All those who are in Christ, who have the Spirit of God, who have been born of God – they, too, overcome the devil’s lies, the world’s deceptions, and the false teachers’ deviant doctrine. True Christians overcome the world and its lies because God abides in them. One undeniable mark of being from God is conquering the world, which is to say, rejecting the lies of the world and its demonic doctrines and ungodly ways.

But when preachers and teachers and self-proclaimed prophets speak in a way the world finds acceptable or even attractive, we must use discernment and recognize those individuals are not from the Spirit of God. They are from the world, and that’s why the world runs after them, listens to them, applauds them, and invites them to elevated positions of religious prominence.

The third criteria to measure those who claim to speak by the Spirit of God is whether they conform to the Word. Is the Word of God central to their ministry and their message. If the Bible of any faithful preacher of the gospel or any faithful representative of Christ was removed, he would have nothing to say. But there are thousands of preachers today who use the Bible so little in their preaching that if their Bibles were taken away, most people wouldn’t even notice. If we don’t have the Bible, we don’t have Christianity. The Bible is the authoritative, inspired, apostolic witness to Christ in the New Testament as it unfolds the fulfilled promises of the Old Testament that shape and define Christianity.

If we water down, minimize, neglect, or if we are ashamed of the Bible because what the world thinks of the Bible, then we are from the world, not from God.

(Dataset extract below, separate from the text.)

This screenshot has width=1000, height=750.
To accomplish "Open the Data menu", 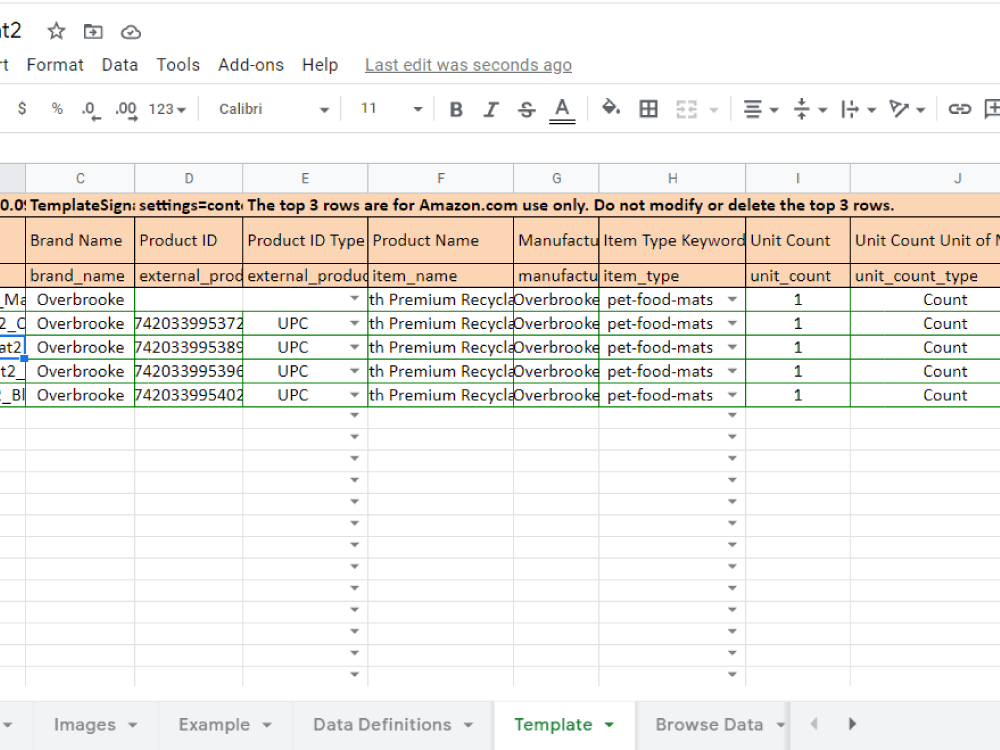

There are going to be times, though, when sincere Christians get things wrong from Scripture. But where we are wrong, we must admit that our wrong views did not come from the Spirit of God. The difference between the person who is of God and the person who is not of God is that the person of God is seeking to bring every thought captive to obedience to Christ. He wants to conform to Scripture, and when he is shown where he does not conform to Scripture, he humbly repents and changes his view to align with God’s Word.

It’s more important than ever to test the spirits to exercise discernment. Those who confess the true Christ, conquer the world, and conform to the Word of God are from God, but those whose lives are not marked by this pattern are not from God. By this we know the spirit of truth and the spirit of error. I pray that our churches would exercise discernment so that we might know and experience the reality that the Spirit abides in us.